** Supplied passage follows **

[yocto] RFC: automated runtime testing on real hardware

Paul Eggleton paul.eggleton at linux.intel.com
Tue Aug 27 04:11:56 PDT 2013


Hi Darren,

On Friday 23 August 2013 20:52:41 Darren Hart wrote:
> On Tue, 2013-08-13 at 12:00 +0100, Paul Eggleton wrote:
> > Automated testing on real hardware is something that a lot of us do
> > already, but the likelihood is that we've all been coming up with our own
> > solutions for this, so it would be really great if we could have a single
> > working solution to cover the generally applicable use cases. As a start
> > though it would be interesting to hear from people who have existing test
> > setups or who are generally interested in this area. I'd like to hear
> > feedback on the following:
> >  * What hardware setup do you use for automated testing?
> 
> I am starting to put something together using a customized 19" rack
> along the lines of those used by OSADL for their real-time farm:
> 
> https://www.osadl.org/Test-Rack.test-rack.0.html
> 
> This is a poor man's BladeCenter for embedded boards in that it provides
> a common interface to each board for the rack infrastructure. The board
> specific stuff sits on the trays themselves. The trays are easily
> removable to take a board to a desk for hands-on work.
> 
> A smart-switch, web-power strip, and serial concentrator feed into a
> "gateway server" where services like conmux glue it all together.

All makes sense.

> >  * Do you use any software to manage the hardware? Does this include any
> > existing open source tools?

** End of Supplied passage **

The task
From the mailing-list post on automated runtime testing on real hardware, list each device that feeds into the "gateway server."

** Extracted records follows **

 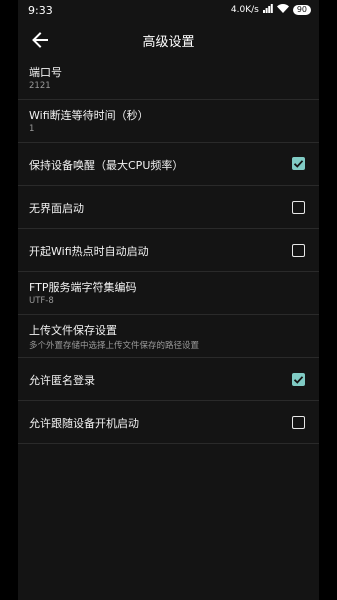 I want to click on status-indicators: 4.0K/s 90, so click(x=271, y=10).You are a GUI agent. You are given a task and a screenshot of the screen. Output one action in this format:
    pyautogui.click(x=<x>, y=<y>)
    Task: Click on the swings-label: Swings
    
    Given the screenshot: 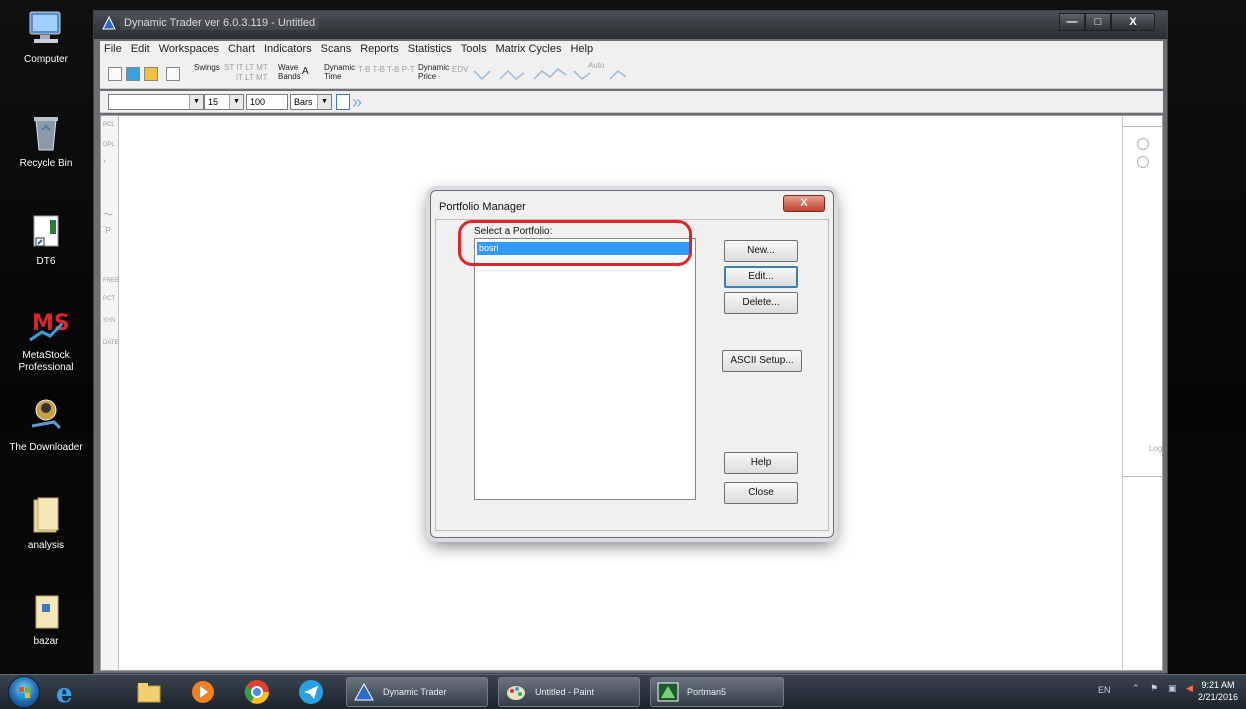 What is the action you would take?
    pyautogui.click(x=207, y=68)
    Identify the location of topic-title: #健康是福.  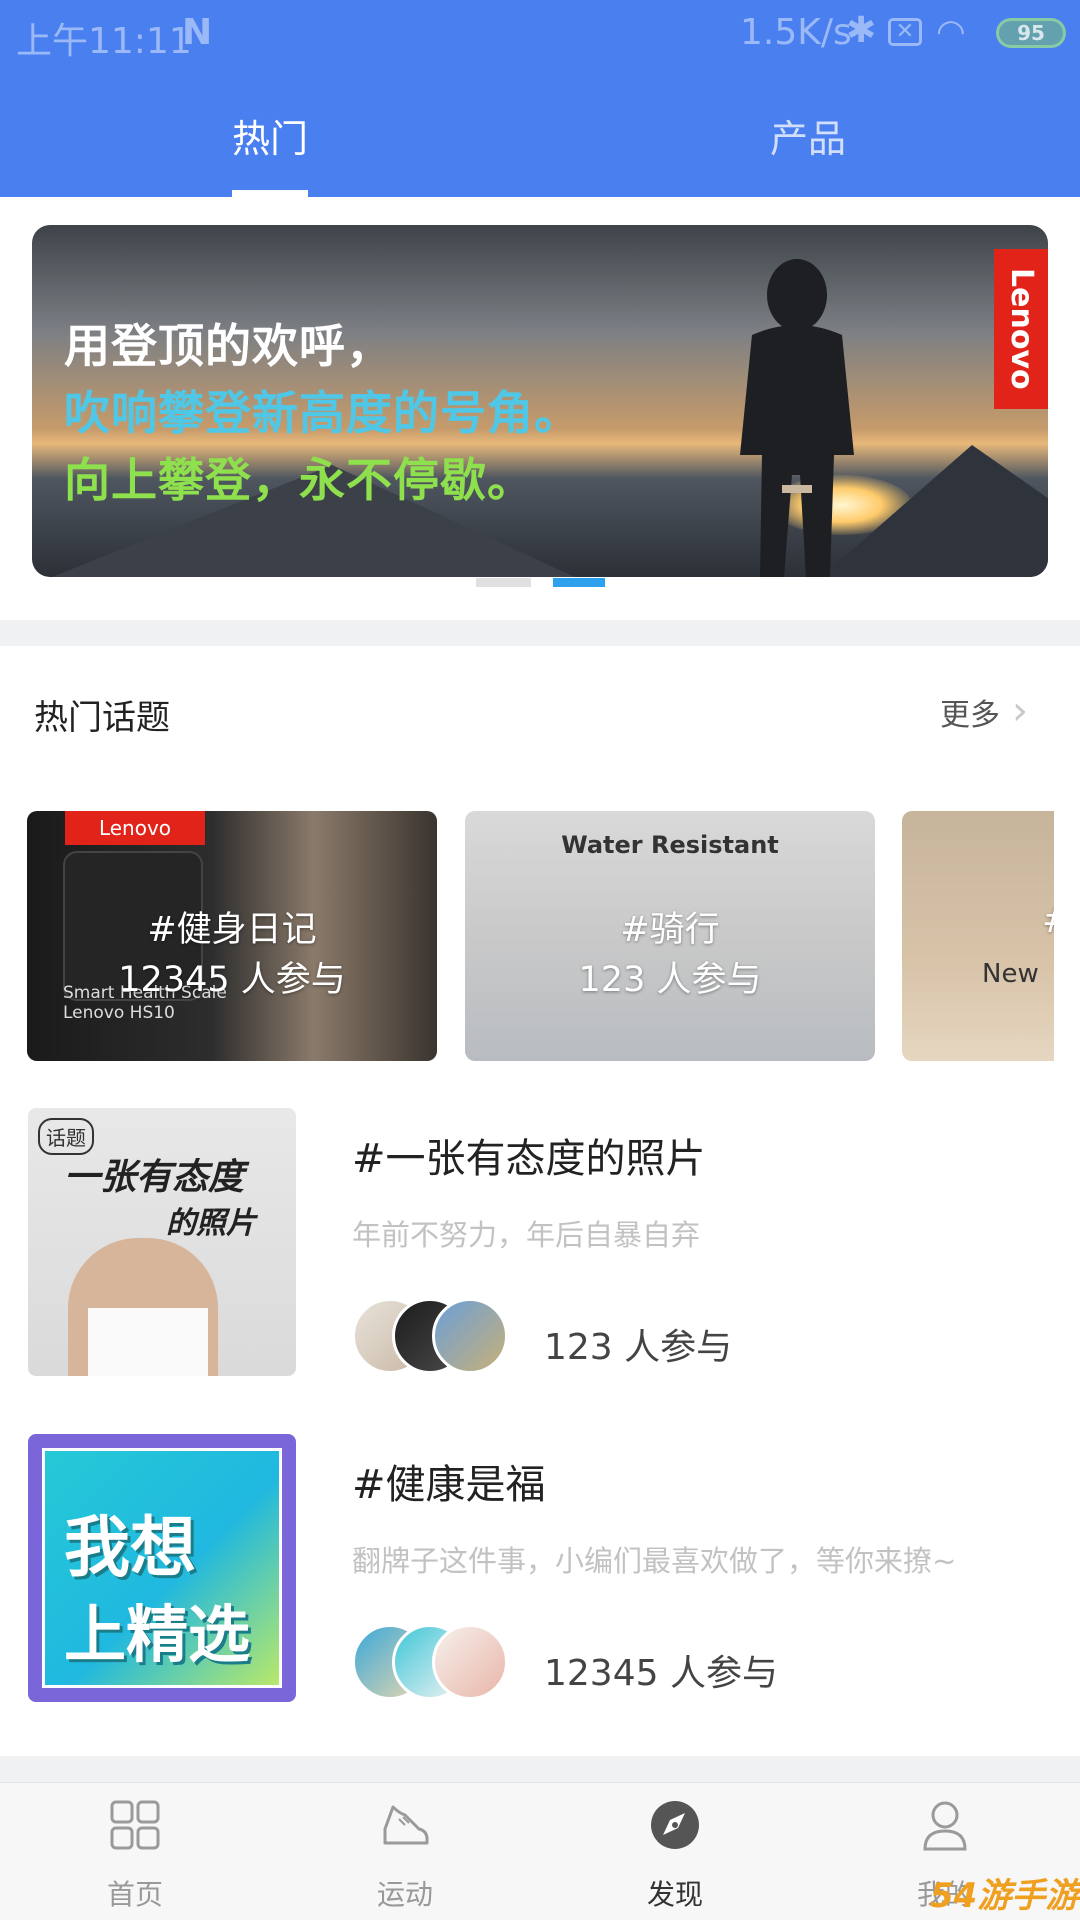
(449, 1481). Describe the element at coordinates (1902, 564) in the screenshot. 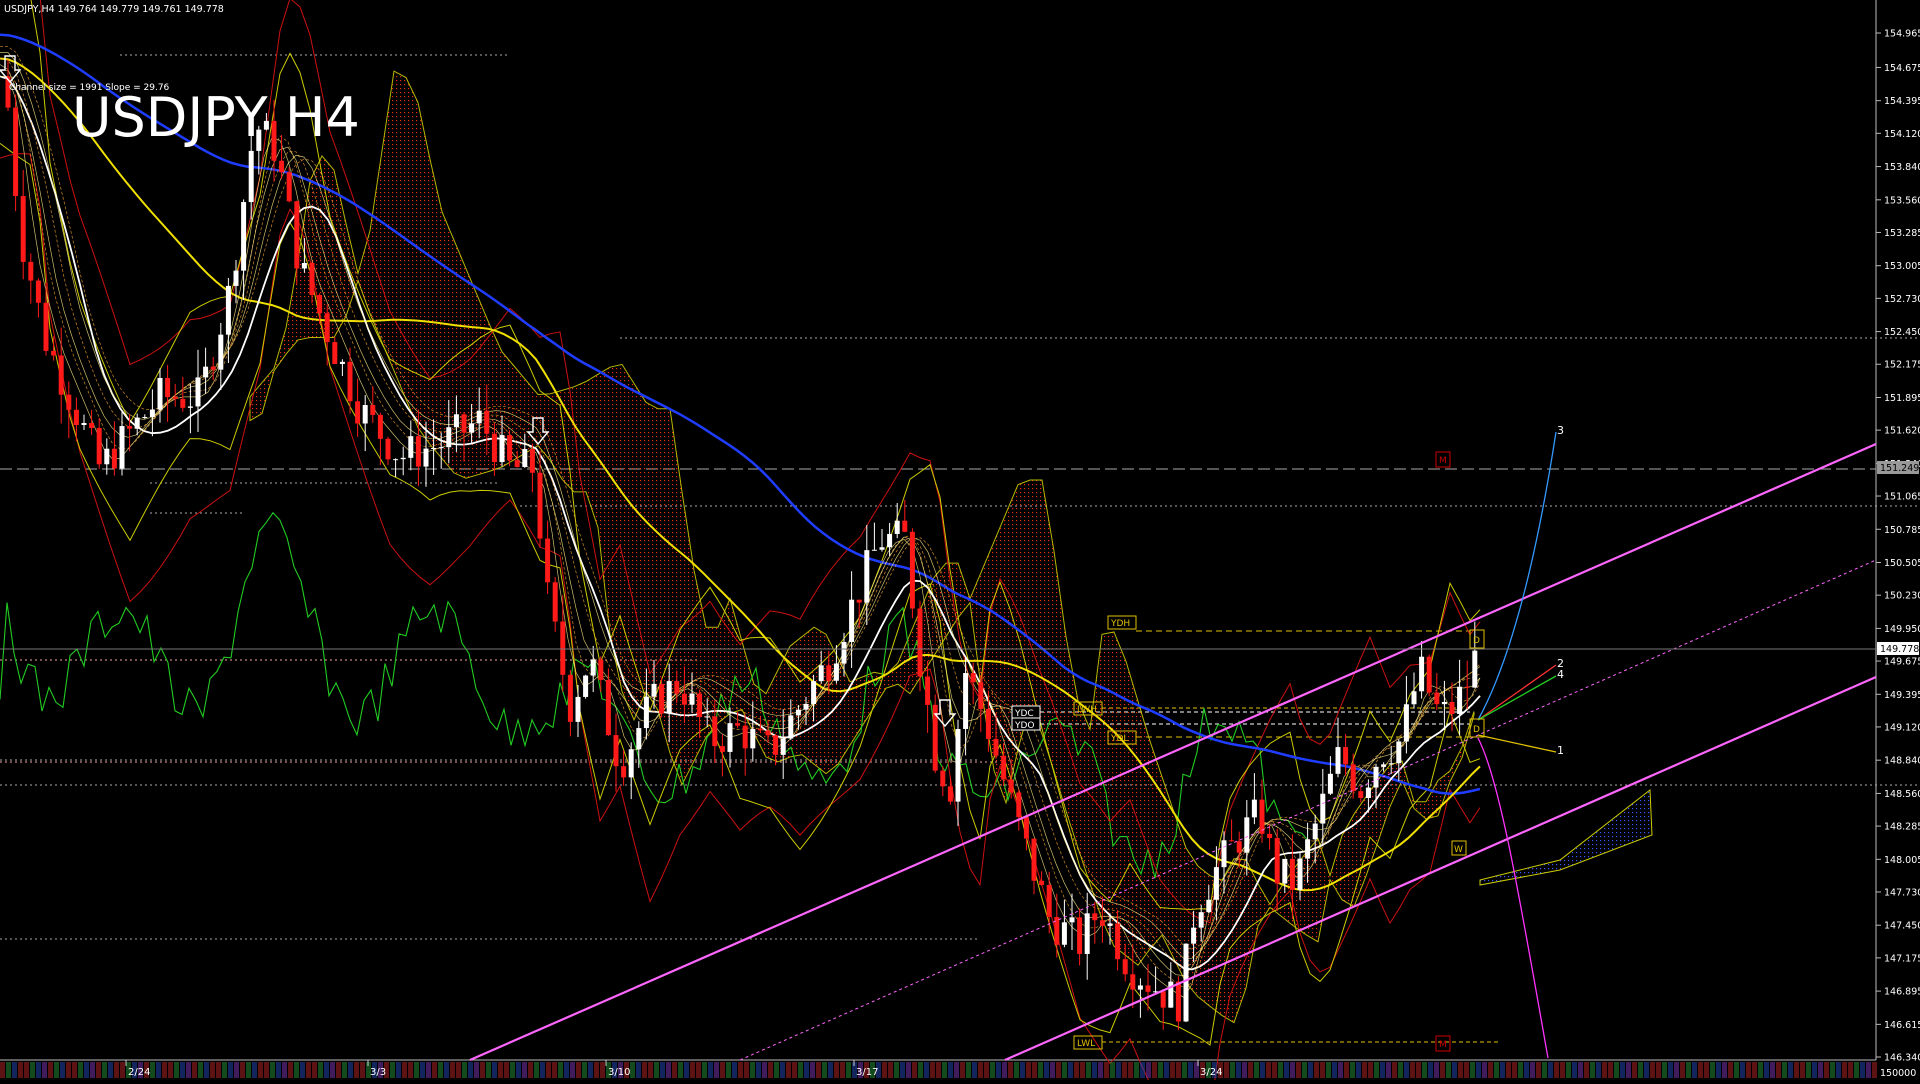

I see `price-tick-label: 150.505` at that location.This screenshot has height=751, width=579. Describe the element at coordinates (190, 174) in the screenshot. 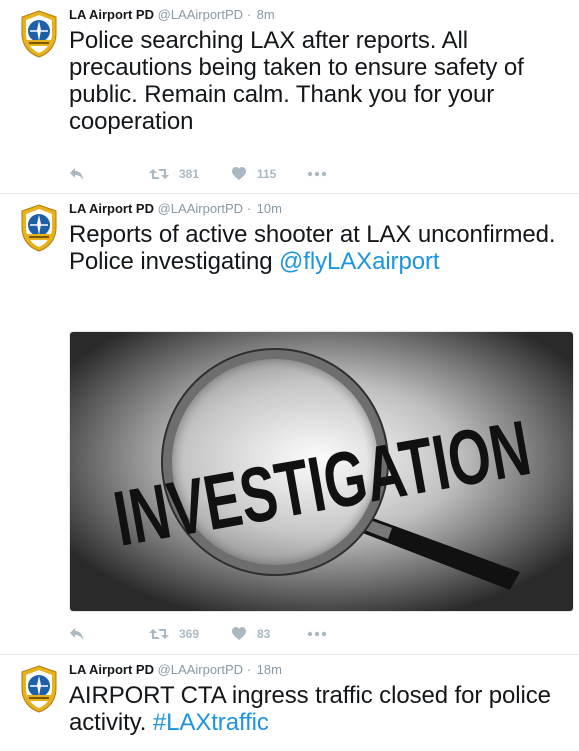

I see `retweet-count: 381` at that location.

** End of Extracted records **

Answer to this task
- A smart-switch
- A web-power strip
- A serial concentrator